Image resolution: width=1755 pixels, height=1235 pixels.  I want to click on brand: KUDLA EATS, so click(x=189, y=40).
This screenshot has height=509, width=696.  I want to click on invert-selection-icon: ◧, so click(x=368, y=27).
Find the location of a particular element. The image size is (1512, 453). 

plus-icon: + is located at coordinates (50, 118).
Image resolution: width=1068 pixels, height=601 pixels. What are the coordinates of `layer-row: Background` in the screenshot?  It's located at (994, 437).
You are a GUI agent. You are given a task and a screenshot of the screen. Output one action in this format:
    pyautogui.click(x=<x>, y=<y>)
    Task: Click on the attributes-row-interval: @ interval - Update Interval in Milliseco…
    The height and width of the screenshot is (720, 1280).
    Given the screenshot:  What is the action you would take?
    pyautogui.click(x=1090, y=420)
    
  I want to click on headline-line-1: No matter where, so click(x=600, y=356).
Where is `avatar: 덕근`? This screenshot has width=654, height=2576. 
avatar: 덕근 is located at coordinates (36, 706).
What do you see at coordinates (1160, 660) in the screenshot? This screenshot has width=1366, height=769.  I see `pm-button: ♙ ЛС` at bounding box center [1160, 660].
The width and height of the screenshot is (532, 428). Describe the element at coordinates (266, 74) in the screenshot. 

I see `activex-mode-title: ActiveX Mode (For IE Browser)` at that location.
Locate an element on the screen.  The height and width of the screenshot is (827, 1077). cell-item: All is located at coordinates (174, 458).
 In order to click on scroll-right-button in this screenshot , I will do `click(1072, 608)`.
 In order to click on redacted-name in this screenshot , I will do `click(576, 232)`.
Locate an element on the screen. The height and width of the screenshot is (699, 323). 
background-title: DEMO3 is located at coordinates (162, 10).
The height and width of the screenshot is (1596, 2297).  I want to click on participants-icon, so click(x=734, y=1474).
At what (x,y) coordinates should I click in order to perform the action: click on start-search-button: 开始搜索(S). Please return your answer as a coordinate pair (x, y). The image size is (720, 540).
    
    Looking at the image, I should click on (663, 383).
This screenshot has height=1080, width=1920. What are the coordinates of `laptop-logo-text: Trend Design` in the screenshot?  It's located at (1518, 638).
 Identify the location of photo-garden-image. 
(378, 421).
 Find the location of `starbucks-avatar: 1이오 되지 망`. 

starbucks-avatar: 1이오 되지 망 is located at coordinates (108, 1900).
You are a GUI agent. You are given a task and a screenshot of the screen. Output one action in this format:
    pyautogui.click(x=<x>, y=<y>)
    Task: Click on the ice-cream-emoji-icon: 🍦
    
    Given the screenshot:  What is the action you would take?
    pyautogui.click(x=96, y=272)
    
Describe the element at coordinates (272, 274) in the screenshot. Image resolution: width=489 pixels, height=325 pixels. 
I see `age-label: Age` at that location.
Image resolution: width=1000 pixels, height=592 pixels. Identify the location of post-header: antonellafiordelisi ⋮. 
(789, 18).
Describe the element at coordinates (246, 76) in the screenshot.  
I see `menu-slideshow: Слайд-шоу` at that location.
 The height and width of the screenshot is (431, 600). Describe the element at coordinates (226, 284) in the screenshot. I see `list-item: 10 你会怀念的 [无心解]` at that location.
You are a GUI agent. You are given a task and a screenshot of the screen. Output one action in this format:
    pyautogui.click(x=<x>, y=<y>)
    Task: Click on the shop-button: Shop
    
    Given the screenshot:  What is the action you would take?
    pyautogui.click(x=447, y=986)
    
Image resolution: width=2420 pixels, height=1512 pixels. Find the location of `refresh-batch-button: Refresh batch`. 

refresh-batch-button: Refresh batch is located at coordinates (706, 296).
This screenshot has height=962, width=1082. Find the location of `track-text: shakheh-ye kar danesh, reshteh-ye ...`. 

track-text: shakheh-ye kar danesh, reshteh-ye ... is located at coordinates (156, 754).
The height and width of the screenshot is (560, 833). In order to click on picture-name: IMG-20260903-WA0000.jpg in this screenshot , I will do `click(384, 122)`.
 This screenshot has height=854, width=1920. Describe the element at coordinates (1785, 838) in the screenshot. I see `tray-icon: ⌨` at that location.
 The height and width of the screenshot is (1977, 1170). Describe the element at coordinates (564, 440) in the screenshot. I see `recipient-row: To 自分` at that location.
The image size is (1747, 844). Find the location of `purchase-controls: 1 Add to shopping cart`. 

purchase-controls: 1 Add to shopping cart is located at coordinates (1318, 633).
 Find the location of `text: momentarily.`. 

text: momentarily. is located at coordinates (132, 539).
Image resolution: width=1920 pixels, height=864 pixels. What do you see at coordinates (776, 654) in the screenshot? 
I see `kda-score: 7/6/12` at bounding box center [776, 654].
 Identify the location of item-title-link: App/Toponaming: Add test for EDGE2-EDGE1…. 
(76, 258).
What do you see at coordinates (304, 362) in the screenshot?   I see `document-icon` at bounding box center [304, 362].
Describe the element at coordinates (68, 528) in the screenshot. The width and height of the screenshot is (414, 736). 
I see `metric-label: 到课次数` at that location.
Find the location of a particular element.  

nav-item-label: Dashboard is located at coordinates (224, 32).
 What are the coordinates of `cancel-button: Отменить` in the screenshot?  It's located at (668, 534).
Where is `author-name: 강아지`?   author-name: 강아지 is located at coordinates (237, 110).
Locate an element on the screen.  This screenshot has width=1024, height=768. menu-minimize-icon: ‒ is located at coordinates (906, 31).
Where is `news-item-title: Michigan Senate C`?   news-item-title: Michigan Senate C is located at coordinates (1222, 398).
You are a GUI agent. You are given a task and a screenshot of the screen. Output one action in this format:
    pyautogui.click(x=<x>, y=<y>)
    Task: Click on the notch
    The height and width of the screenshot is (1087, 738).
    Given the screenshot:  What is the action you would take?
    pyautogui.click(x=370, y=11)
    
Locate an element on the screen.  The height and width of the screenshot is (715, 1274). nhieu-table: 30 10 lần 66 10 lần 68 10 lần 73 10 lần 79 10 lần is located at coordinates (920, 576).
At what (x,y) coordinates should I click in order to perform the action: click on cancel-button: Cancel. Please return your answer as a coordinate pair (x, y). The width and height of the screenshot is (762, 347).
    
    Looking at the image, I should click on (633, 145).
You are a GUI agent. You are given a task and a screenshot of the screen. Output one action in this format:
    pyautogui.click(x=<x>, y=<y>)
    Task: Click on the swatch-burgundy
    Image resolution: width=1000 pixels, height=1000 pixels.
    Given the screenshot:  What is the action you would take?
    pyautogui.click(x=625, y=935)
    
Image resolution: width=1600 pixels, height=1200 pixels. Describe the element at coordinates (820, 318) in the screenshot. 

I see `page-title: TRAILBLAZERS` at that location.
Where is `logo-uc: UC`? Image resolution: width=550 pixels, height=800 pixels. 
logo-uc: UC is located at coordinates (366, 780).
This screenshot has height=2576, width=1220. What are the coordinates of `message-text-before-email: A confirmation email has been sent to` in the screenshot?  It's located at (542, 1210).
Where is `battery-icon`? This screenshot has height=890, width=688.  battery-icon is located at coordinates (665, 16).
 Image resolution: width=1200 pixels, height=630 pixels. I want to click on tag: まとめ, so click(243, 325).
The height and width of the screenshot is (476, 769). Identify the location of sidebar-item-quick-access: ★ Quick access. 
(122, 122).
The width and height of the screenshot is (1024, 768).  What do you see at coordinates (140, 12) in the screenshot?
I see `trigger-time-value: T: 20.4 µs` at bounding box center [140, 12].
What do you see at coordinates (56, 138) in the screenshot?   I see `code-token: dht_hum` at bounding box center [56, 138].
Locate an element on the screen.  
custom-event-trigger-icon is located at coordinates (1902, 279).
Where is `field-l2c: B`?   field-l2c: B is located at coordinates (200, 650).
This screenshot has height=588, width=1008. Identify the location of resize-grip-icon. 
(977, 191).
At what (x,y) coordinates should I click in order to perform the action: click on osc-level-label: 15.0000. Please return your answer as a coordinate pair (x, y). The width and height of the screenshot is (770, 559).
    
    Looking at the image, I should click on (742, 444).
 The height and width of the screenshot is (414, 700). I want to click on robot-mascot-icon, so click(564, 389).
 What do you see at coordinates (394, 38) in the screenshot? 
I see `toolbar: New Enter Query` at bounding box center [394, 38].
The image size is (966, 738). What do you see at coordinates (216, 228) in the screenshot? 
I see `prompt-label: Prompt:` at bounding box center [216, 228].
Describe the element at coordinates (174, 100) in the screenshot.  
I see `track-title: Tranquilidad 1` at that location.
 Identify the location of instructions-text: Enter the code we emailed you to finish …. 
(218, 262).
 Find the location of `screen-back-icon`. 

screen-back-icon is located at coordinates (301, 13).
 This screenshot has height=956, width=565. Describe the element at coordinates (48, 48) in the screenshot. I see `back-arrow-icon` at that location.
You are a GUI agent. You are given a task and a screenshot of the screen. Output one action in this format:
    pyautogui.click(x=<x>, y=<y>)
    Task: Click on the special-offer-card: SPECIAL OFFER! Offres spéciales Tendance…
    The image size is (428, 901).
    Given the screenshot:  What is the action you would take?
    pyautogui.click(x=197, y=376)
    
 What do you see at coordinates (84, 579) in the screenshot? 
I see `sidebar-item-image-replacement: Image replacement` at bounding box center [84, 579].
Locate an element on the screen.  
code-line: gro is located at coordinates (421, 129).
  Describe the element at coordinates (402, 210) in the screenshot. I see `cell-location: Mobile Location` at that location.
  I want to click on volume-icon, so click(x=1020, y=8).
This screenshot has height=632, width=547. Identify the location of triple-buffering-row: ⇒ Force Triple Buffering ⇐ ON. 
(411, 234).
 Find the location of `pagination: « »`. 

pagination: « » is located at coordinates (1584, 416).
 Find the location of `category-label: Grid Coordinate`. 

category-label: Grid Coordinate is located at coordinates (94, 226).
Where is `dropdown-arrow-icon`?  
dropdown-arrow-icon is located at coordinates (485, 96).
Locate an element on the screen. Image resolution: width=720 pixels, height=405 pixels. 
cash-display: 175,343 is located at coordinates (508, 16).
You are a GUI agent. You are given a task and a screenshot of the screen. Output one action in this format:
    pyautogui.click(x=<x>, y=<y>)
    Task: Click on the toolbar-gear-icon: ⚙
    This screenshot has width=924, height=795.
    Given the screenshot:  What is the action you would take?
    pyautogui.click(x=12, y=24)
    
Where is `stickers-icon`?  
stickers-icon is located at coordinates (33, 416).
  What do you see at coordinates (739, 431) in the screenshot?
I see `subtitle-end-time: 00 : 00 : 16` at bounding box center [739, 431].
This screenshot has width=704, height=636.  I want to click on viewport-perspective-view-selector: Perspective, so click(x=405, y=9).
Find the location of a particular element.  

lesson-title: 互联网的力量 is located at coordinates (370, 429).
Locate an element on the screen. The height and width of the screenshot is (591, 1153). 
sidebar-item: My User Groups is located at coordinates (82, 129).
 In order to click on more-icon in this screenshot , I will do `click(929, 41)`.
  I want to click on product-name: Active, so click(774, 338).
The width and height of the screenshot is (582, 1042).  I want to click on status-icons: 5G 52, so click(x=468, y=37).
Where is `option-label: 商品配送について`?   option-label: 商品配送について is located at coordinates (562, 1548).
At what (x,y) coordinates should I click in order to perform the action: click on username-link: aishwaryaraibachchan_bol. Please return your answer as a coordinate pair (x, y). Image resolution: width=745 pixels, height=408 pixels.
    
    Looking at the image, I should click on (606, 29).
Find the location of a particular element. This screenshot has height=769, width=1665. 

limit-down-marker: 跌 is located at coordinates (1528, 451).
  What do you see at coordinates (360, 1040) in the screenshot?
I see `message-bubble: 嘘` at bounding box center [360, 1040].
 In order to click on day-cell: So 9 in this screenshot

=======

[Work instruction]: Retype everything from the line containing "Describe the element at coordinates (272, 274)" down to the line containing "track-text: shakheh-ye kar danesh, reshteh-ye ... is", with no changes.

[Reply to the task]:
Describe the element at coordinates (272, 274) in the screenshot. Image resolution: width=489 pixels, height=325 pixels. 
I see `age-label: Age` at that location.
Image resolution: width=1000 pixels, height=592 pixels. Identify the location of post-header: antonellafiordelisi ⋮. 
(789, 18).
Describe the element at coordinates (246, 76) in the screenshot.  
I see `menu-slideshow: Слайд-шоу` at that location.
 The height and width of the screenshot is (431, 600). Describe the element at coordinates (226, 284) in the screenshot. I see `list-item: 10 你会怀念的 [无心解]` at that location.
You are a GUI agent. You are given a task and a screenshot of the screen. Output one action in this format:
    pyautogui.click(x=<x>, y=<y>)
    Task: Click on the shop-button: Shop
    
    Given the screenshot:  What is the action you would take?
    pyautogui.click(x=447, y=986)
    
Image resolution: width=2420 pixels, height=1512 pixels. Find the location of `refresh-batch-button: Refresh batch`. 

refresh-batch-button: Refresh batch is located at coordinates (706, 296).
This screenshot has height=962, width=1082. Find the location of `track-text: shakheh-ye kar danesh, reshteh-ye ...`. 

track-text: shakheh-ye kar danesh, reshteh-ye ... is located at coordinates (156, 754).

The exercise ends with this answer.